- Exercise instructions
Reproduction of part of the material below, pictures omitted: copy exactly, and only, the lines starting with the one with "Where should I click to: Switch" and going on through the one with "This screenshot has height=236, width=511.".

- Extracted records
----

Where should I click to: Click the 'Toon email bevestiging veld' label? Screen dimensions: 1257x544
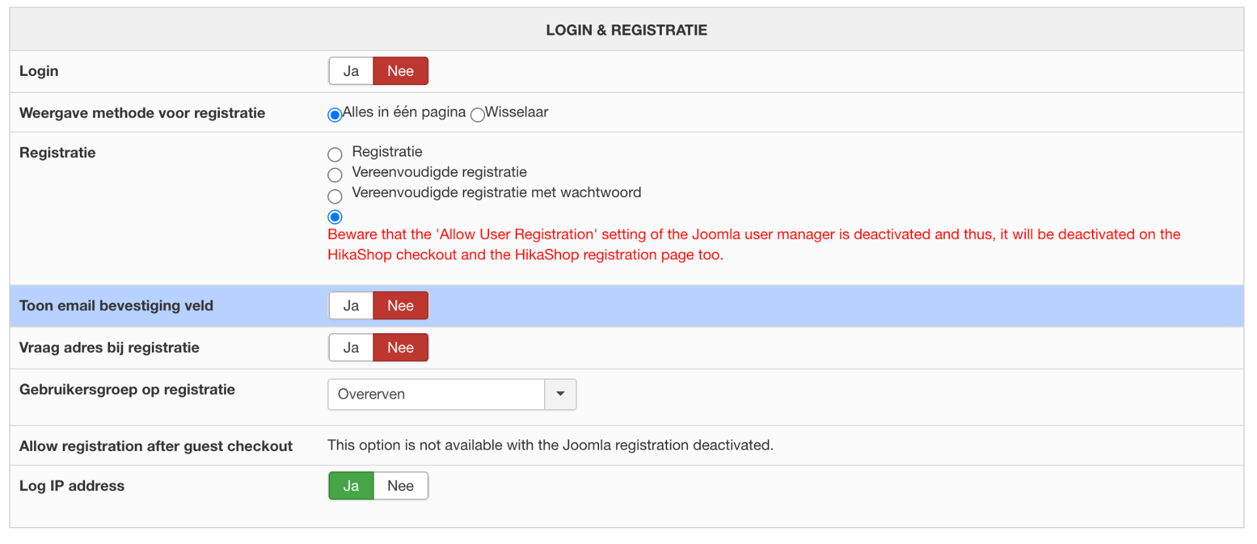coord(117,306)

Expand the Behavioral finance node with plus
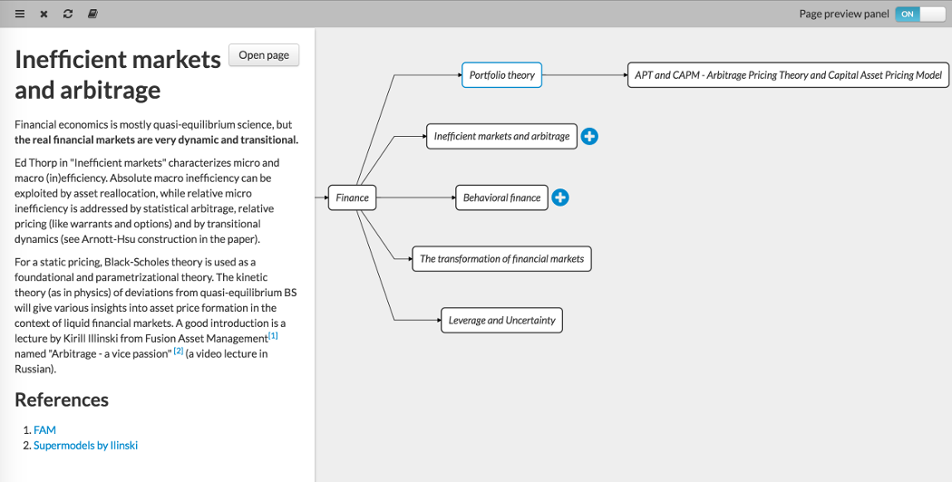(x=560, y=198)
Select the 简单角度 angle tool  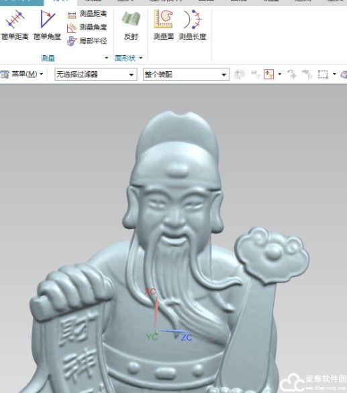pyautogui.click(x=48, y=25)
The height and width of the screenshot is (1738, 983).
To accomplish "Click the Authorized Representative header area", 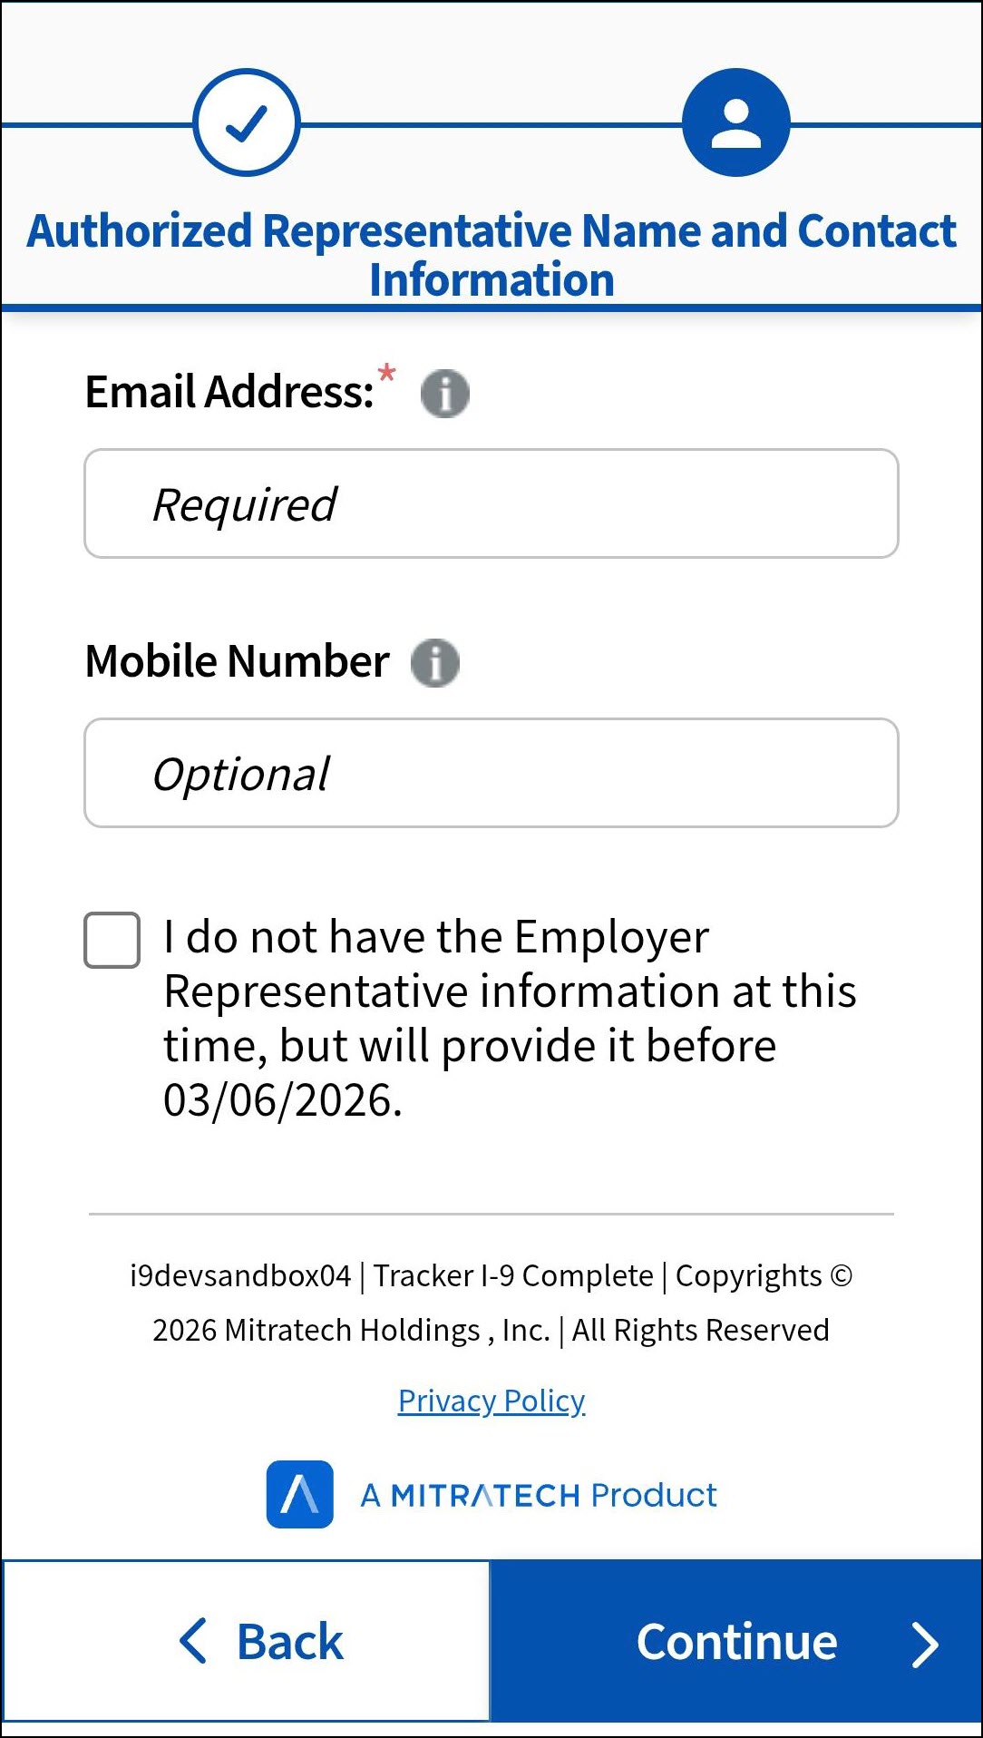I will coord(491,254).
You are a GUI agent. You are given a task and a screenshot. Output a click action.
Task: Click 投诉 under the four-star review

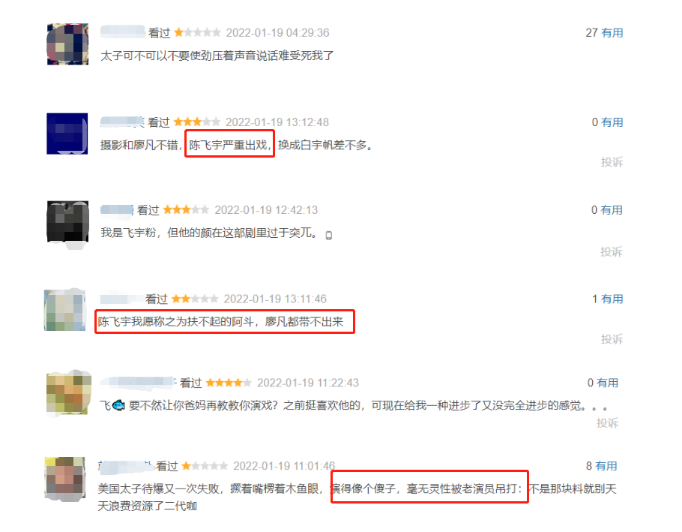(608, 423)
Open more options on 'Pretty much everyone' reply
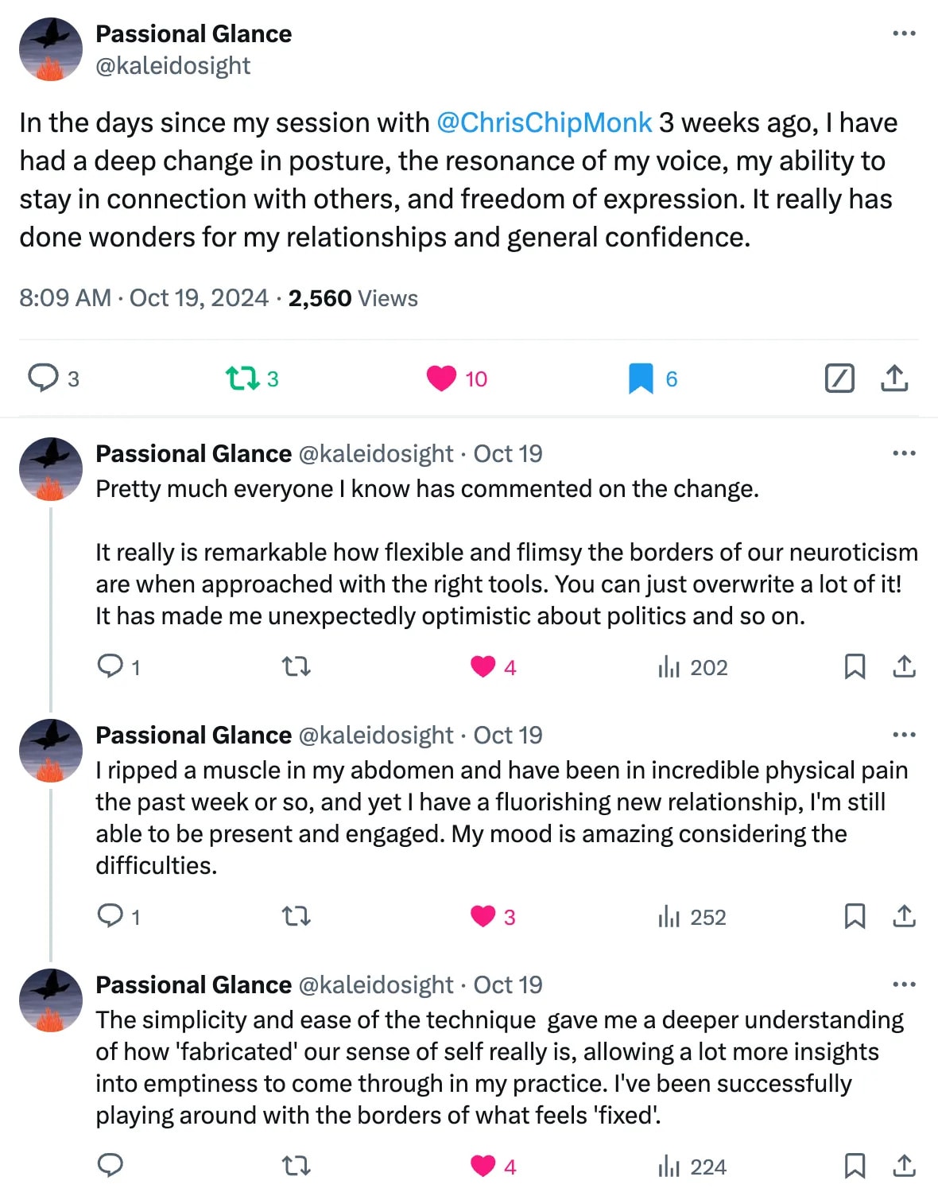Screen dimensions: 938x1196 (904, 453)
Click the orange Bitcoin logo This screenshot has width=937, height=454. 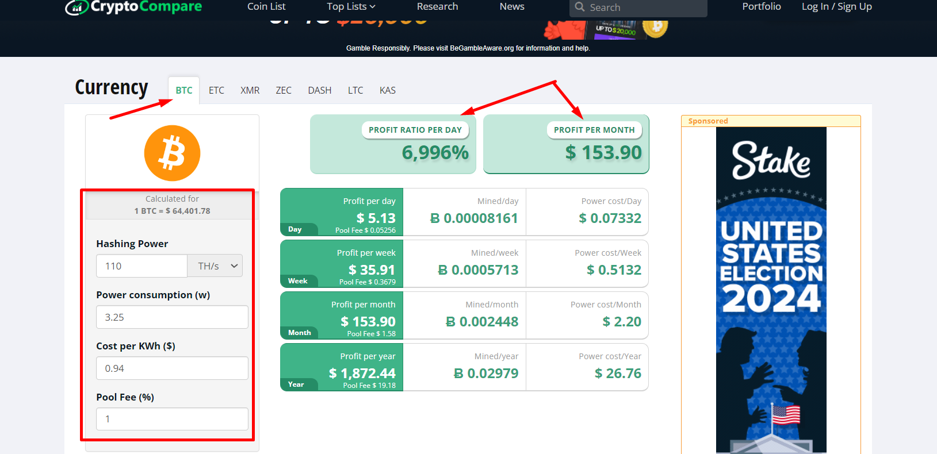click(x=172, y=153)
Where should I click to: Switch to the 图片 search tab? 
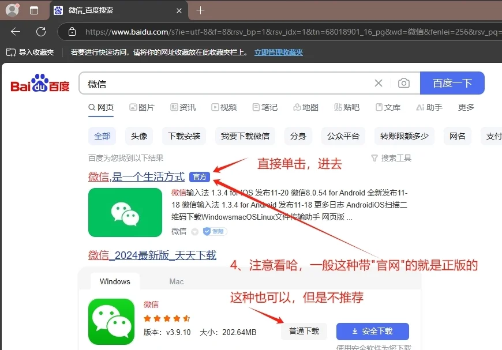pyautogui.click(x=142, y=107)
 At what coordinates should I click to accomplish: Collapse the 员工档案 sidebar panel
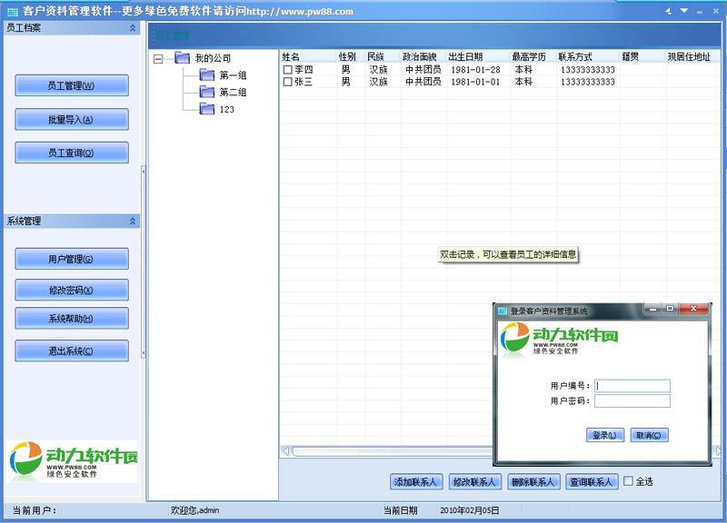pos(133,28)
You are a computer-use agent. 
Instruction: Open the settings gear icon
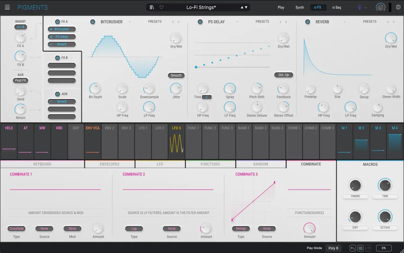point(398,7)
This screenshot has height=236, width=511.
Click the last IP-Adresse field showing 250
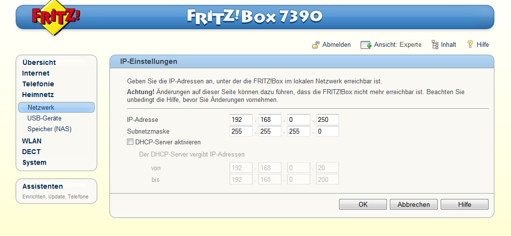click(x=327, y=119)
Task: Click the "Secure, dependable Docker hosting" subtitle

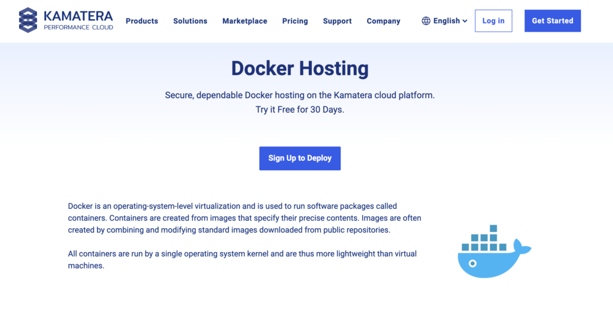Action: (300, 96)
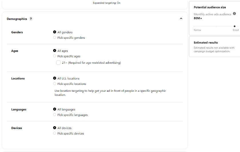Image resolution: width=240 pixels, height=152 pixels.
Task: Click the Estimated results panel heading
Action: [x=206, y=42]
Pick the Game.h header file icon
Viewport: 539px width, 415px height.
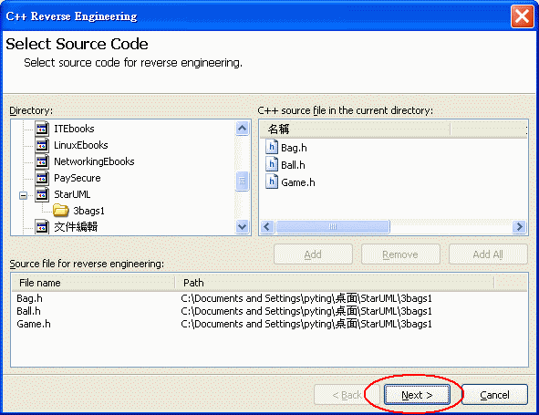tap(272, 182)
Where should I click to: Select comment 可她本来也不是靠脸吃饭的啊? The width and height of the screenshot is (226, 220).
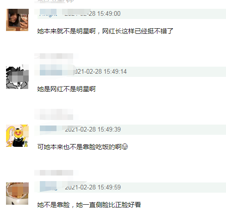(82, 147)
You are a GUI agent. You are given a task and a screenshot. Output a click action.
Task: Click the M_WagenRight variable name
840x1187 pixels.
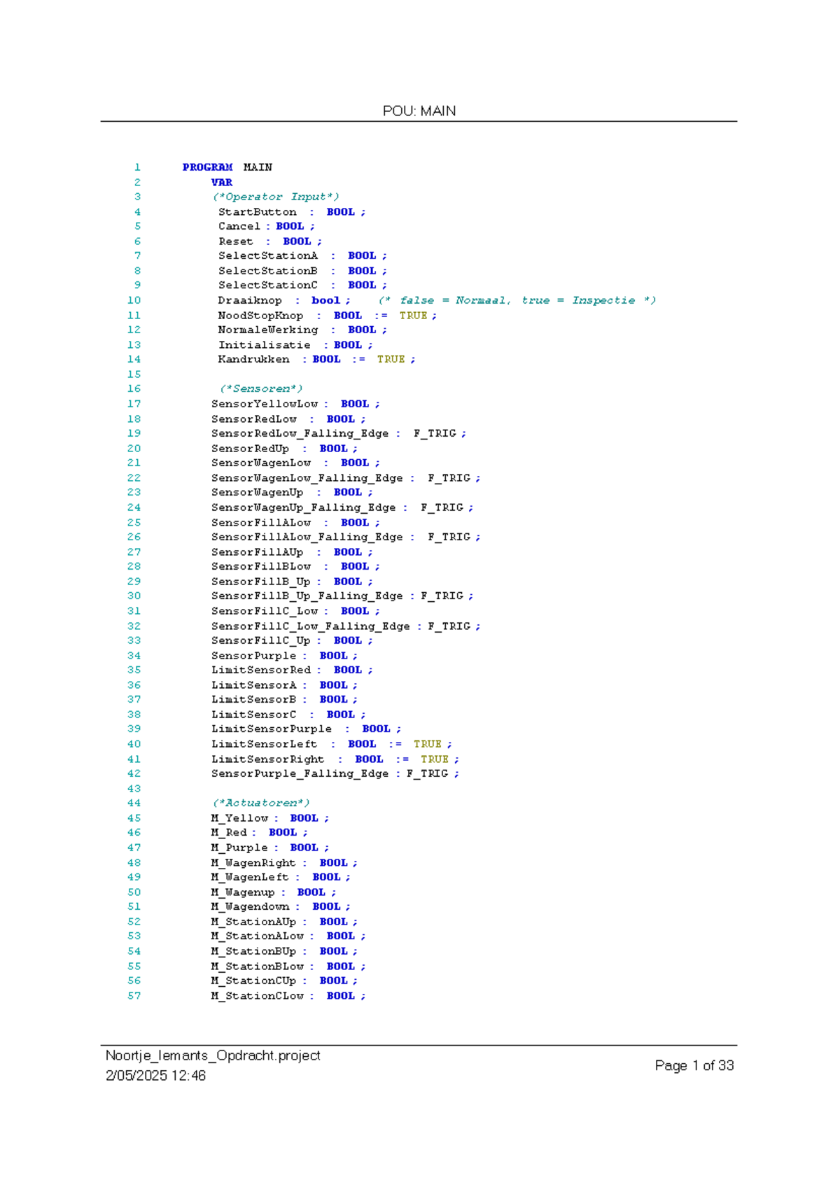pyautogui.click(x=253, y=863)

----

- Response to the exercise
Where should I click to: Switch to the 图片 search tab? 
pyautogui.click(x=142, y=107)
 At what coordinates should I click to accomplish: Collapse the 员工档案 sidebar panel
pos(133,28)
You are a computer-use agent. 
Instruction: Open the settings gear icon
point(398,7)
This screenshot has height=236, width=511.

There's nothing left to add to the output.